Am Sonntag gewann Guar­diola seinen ersten Titel als Trainer von Man­chester City. Der Erfolg im Liga­pokal, der Tri­umph der lange ver­letzten Klub-Ikone Vin­cent Kom­pany, und die fuß­bal­le­ri­sche Demü­ti­gung eines hoch­ka­rä­tigen Geg­ners wurden aber von etwas wich­ti­gerem über­schattet. Denn im Wem­bley-Sta­dion trugen rund 4000 City-Fans ein gelbes Band: ein Symbol der Soli­da­rität mit den kata­la­ni­schen Akti­visten Jordi Cuixart und Jordi San­chez, sowie den Poli­ti­kern Oriol Jun­queras und Joa­quim Forn, die alle­samt seit Oktober in Siche­rungs­ver­wah­rung sind.

Verbot? Wel­ches Verbot?

Es sind wirk­lich kuriose Zeiten, wenn die Lon­doner Branche des Komi­tees zur Ver­tei­di­gung der kata­la­ni­schen Repu­blik (CDR) tau­sende sym­bo­li­sche Bänder an Fuß­ball­fans aus Man­chester ver­teilen kann. Wie das CDR in ihrer tri­um­phalen Pres­se­mit­tei­lung aber erklärte: Wenn wir einen errei­chen, errei­chen wir viele!“ Der eine, in diesem Fall, mag Pep Guar­diola sein. Die vielen sind wohl die tau­senden Fans, die sei­net­wegen ein gelbes Band trugen. 

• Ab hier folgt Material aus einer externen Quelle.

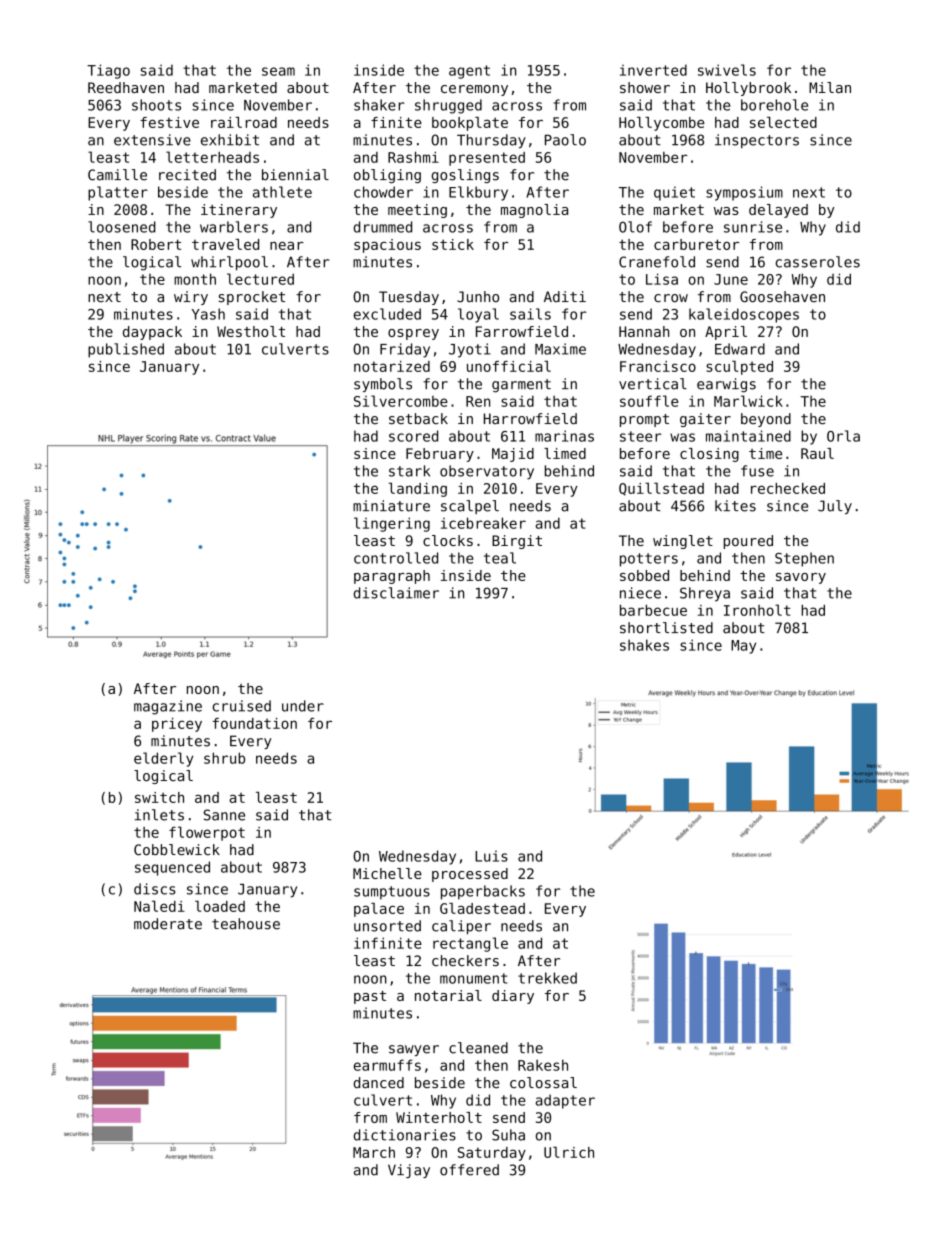 This screenshot has height=1233, width=952. Describe the element at coordinates (547, 978) in the screenshot. I see `trekked` at that location.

Denn Guar­diola, der schon immer ein aus­ge­spro­chener Unter­stützer der kata­la­ni­schen Unab­hän­gig­keit war, trägt das gelbe Band seit der Ver­haf­tung von Cuixart, San­chez, Jun­queras und Forn im ver­gan­genen Oktober. An der Sei­ten­linie und in seinen Pres­se­kon­fe­renzen ist es immer auf seiner Brust zu sehen. Das führte neu­lich zu einer Strafe vom eng­li­schen Ver­band (FA), der poli­ti­sche Bot­schaften im Sta­dion ver­bietet. Doch auch am ver­gan­genen Sonntag trug er das Band in der Öffent­lich­keit. 

Kom­pro­misslos wie immer

Die FA weiß, dass ich es immer tragen werde. Wenn das regel­widrig ist, zahle ich gerne die Geld­strafe“, sagte ein trot­ziger Guar­diola nach dem Spiel. Bevor ich ein Fuß­ball­trainer bin, bin ich ein Mensch. Es geht hier nicht um Poli­tiker, son­dern um die Demo­kratie. Es geht darum, den Men­schen zu helfen, die nichts getan haben.“

Ihr Eng­länder wisst ja, worum es geht. Ihr habt den Brexit gemacht und die Schotten über ihre eigene Zukunft ent­scheiden lassen. Nur das wollen die Kata­lanen für sich.“ Es war eine bewun­derns­werte Rede. Wahr­lich zeigte Guar­diola, dass er in der Politik genauso kom­pro­misslos und ideo­lo­gisch vor­geht wie bei der Wahl seiner fuß­ball­tak­ti­schen Mittel. Gleich­zeitig ent­tarnte er unab­sicht­lich die Heu­chelei der FA. Den Ver­band, der jah­re­lang dafür kämpfte, dass die Fifa das Tragen von Mohn­blüm­chen zum Gedenken an Kriegs­ge­fal­lene zulässt.